--- Task ---
In the profile of Mila Cuda, what did she place in high-traffic areas of Somerville during National Poetry Month in April 2023?

--- Reading text ---
########
Poetry for All

Mila Cuda ’22

Mila Cuda ’22

Photo by Micah Fong ’22

Photo by Micah Fong ’22

Though she had a considerable background in poetry by age 18, Mila Cuda ’22 initially resisted the urge to major in English at Wellesley. A spoken word poet at home in L.A., she thought studying creative writing would be too obvious a path—but she kept finding herself in English classes. “I started getting more interested in things like titles and line breaks and all of that, as opposed to performing,” she says. With renewed interest in words on the page, she pursued English after all.

Taking time away from Wellesley in 2018, Mila became the Youth Poet Laureate of the West Coast and published her debut chapbook, Dishwater Blonde. Later, she was poetry editor for the 2020 feature film Summertime. Teen Vogue, Rookie, and Poetry Online, among other outlets, have featured her writing, and Game Over Books will publish her collection Still in 2024.

Today, she grounds herself both in her L.A. community and in her new community of Somerville, Mass., where she lives with other alums, including her partner. Working remotely, Mila is head of curriculum for Get Lit, an L.A.-based youth poetry nonprofit she’s been part of in varying capacities since high school. As a Somerville Arts Council literature fellow this past year, she was prompted to lead a Somerville community benefit project. “I could have done an open mic or a workshop, and I would have loved that—an opportunity to connect with people face to face,” she says. “But in the end—with COVID, with people working full-time—I just wanted to find a way to have poems reach people on the street.” During National Poetry Month in April 2023, Mila filled jars with hundreds of poems and placed them in high-traffic areas; a passerby could stop to pull a poem from a jar and take it with them.

In 2017, Mila had resolved to write a poem every day. That fall, she started at Wellesley. “Sometimes I look back at those poems, and it’s just sort of a funny catalog of life at Wellesley,” she says. “Even if those poems don’t go anywhere or do anything, I still get to keep them.” Whatever post-college life brings next, it’s clear Mila will continue collecting poems, every step of the way.
########
--- Recorded data ---
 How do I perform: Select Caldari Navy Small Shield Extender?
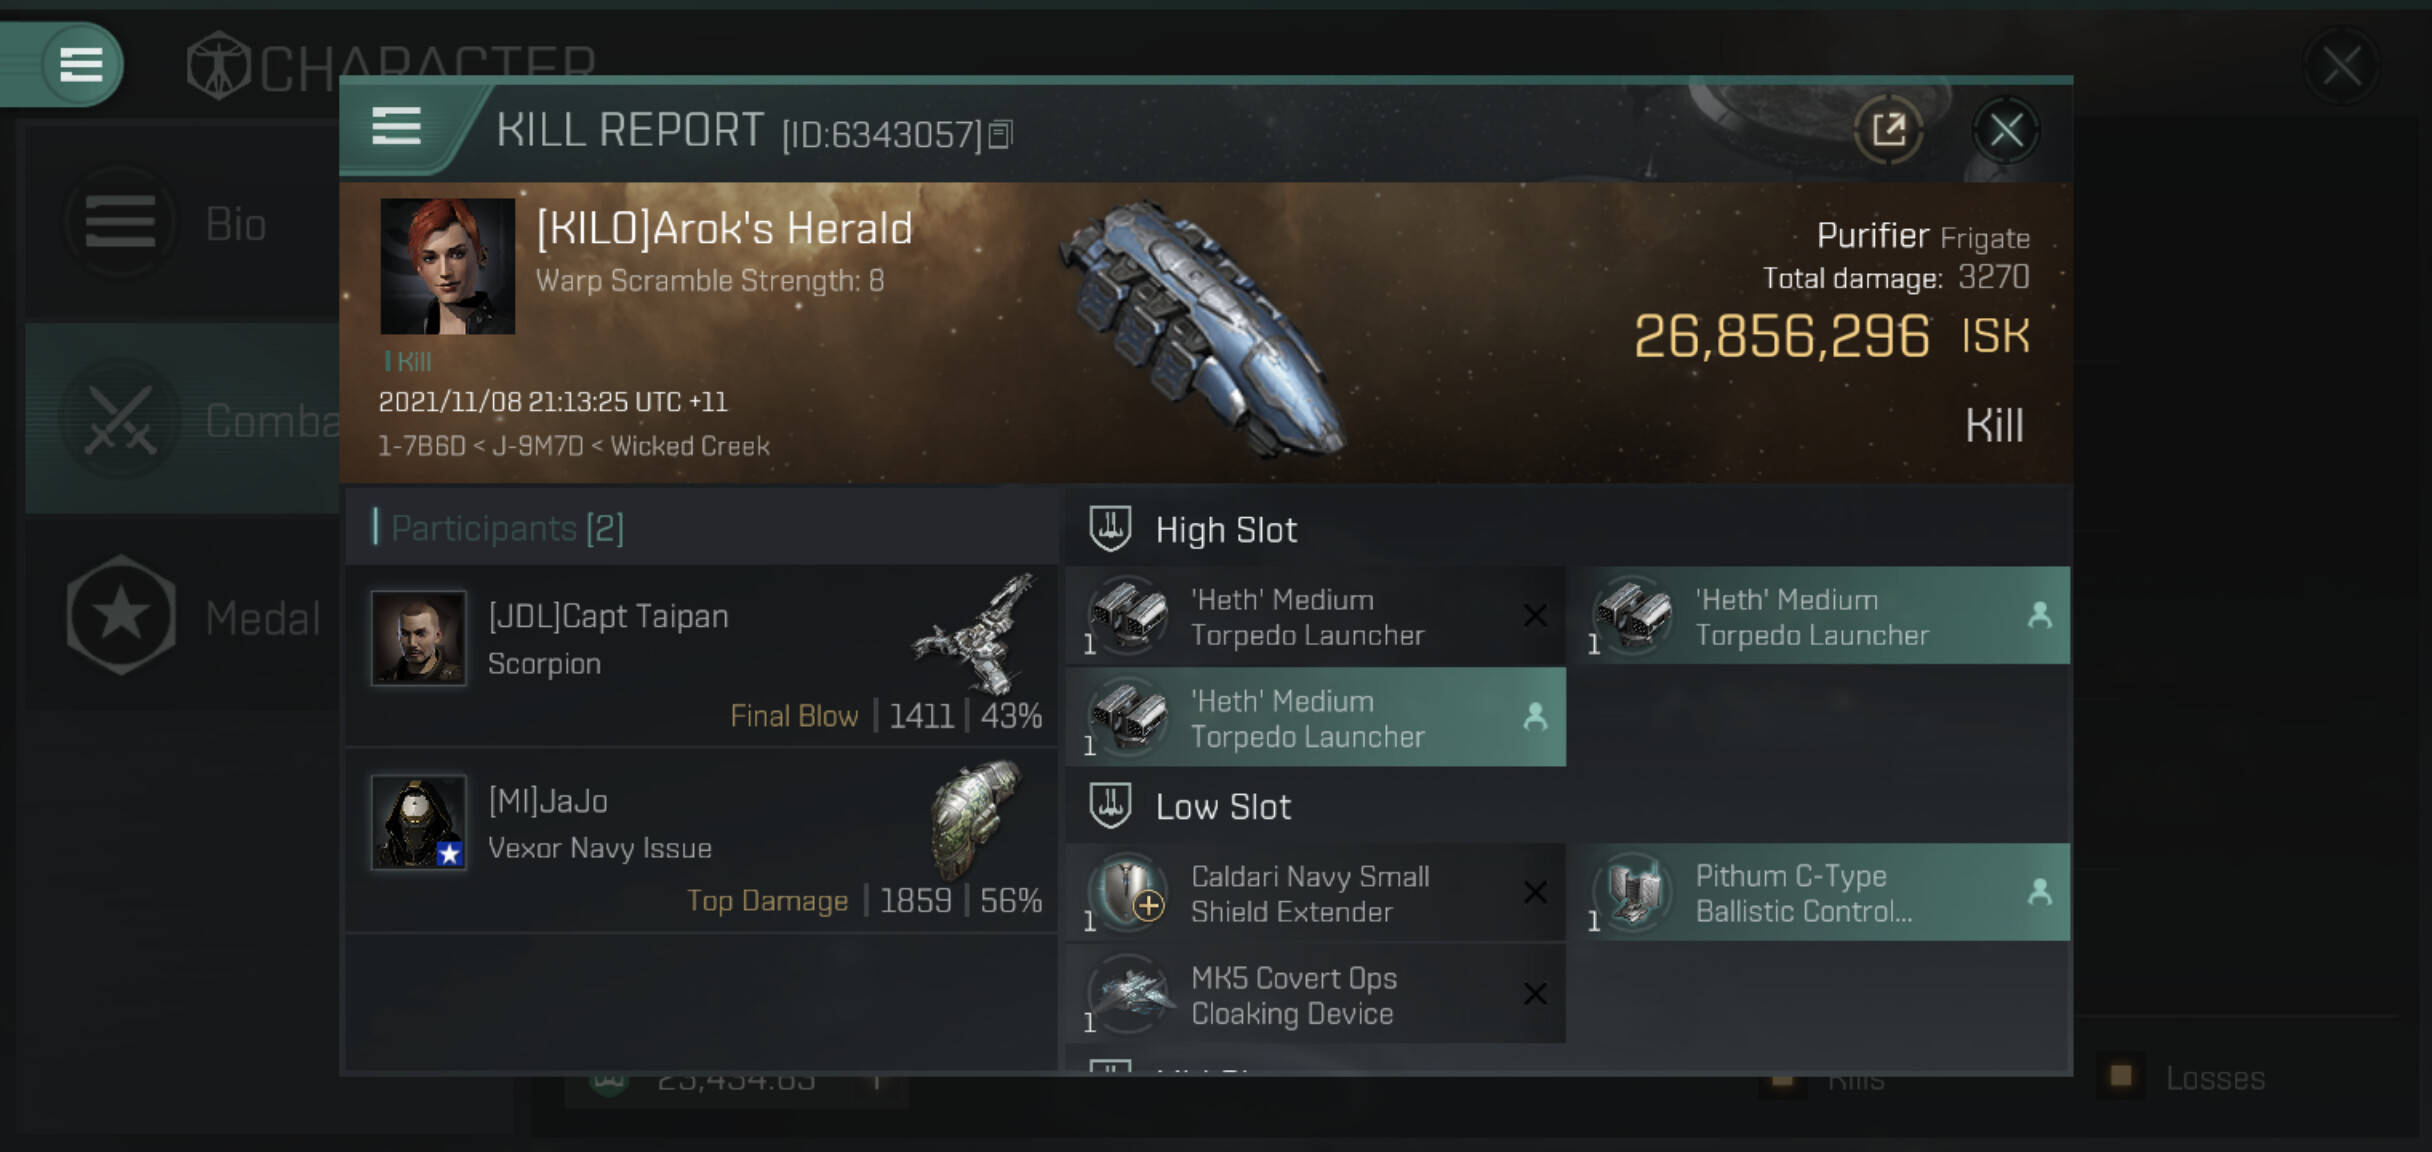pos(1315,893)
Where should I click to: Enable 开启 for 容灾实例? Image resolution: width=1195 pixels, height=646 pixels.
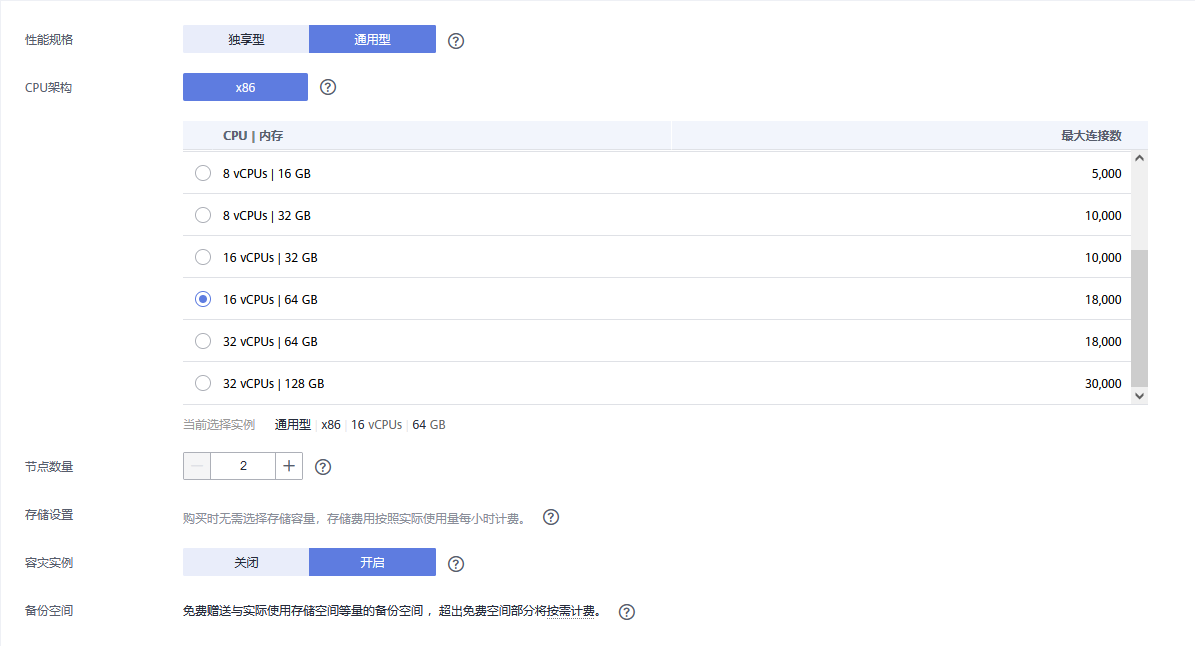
########
--- Task output ---
Jars filled with hundreds of poems that passersby could take with them.